13. Non-applicant No.3/Insurance Company has examined Himanshu,
Law Officer, as NAW.-3, who in his evidence stated that the tractor
bearing No. U.P. 64 R 6934 was insured under a Commercial Vehicle
Package Policy in the name of Shri Mehboob Ahmed for the period
13.10.2017 to 12.10.2018, limited to agricultural and forestry use. The
policy included coverage only for the driver’s personal accident risk.
He further stated that at the time of the accident, the deceased was
unauthorizedly traveling on the tractor engine. As no premium was
paid for any passenger other than the driver, the insurance company is
not liable for compensation. He further stated that at the time of
accident the vehicle was used in breach of conditions of insurance
policy.
6 / 11
14. From the evidence discussed above, it is clearly established that on
the date of the accident, the deceased, Indravati, was traveling on the
offending tractor as a gratuitous passenger. Non-applicant No.2 has
placed on record a copy of the registration certificate of the tractor,
which reflects that the seating capacity of the vehicle is limited to one
person only i.e. the driver. Additionally, a cover note and insurance
policy were filed to demonstrate the nature and extent of insurance
coverage, including the specific heads under which the premium was
paid. In such circumstances, it becomes the duty of the Tribunal to
carefully examine whether the insurance policy covered any risk
associated with carrying passengers on the tractor, particularly
persons other than the owner-driver or a paid driver. In absence of any
premium paid towards coverage of passengers or third-party risks
involving unauthorized occupants, it must be determined whether the
insurance company can be held liable.
15. Hon’ble Supreme Court in case of Oriental Insurance Company
Limited v. Brij Mohan and others reported in (2007) 7 SCC 56
has considered the issue with regard to persons traveling on tractor
trolley and held in para 10 and 12 thus: –
“10. Furthermore, the respondent was not the owner of
the tractor. He was also not the driver thereof. He was
merely a passenger travelling on the trolley attached to
the tractor. His claim petition, therefore, could not have
been allowed in view of the decision of this Court in New
India Assurance Co. Ltd. v. Asha Rani [New India
Assurance Co. Ltd. v. Asha Rani, (2003) 2 SCC 223 :
2003 SCC (Cri) 493] wherein the earlier decision of this
Court in New India Assurance Co. v. Satpal Singh
[(2000) 1 SCC 237 : 2000 SCC (Cri) 130] was overruled.
7 / 11
In Asha Rani [New India Assurance Co. Ltd. v. Asha
Rani, (2003) 2 SCC 223 : 2003 SCC (Cri) 493] it was,
inter alia, held : (SCC p. 235, paras 25-27)“25. Section 147 of the 1988 Act, inter alia, prescribes
compulsory coverage against the death of or bodily
injury to any passenger of ‘public service vehicle’.

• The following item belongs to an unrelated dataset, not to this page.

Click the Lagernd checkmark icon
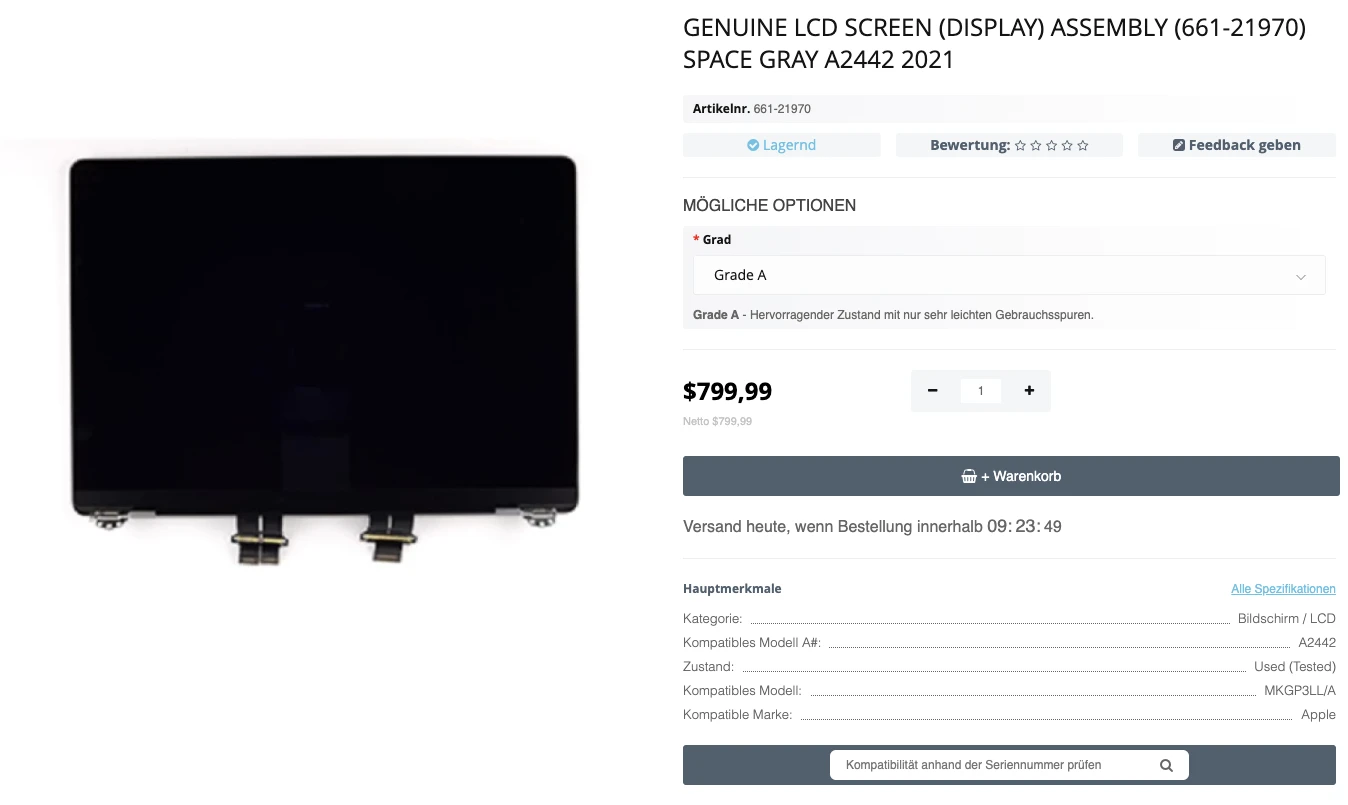(x=753, y=145)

Proviso appended thereto categorically states that
compulsory coverage in respect of drivers and
conductors of public service vehicle and employees
carried in a goods vehicle would be limited to the liability
under the Workmen’s Compensation Act. It does not
speak of any passenger in a ‘goods carriage’.
26. In view of the changes in the relevant provisions in
the 1988 Act vis-à-vis the 1939 Act, we are of the
opinion that the meaning of the words ‘any person’ must
also be attributed having regard to the context in which
they have been used i.e. ‘a third party’. Keeping in view
the provisions of the 1988 Act, we are of the opinion that
as the provisions thereof do not enjoin any statutory
liability on the owner of a vehicle to get his vehicle
insured for any passenger travelling in a goods vehicle,
the insurers would not be liable therefor.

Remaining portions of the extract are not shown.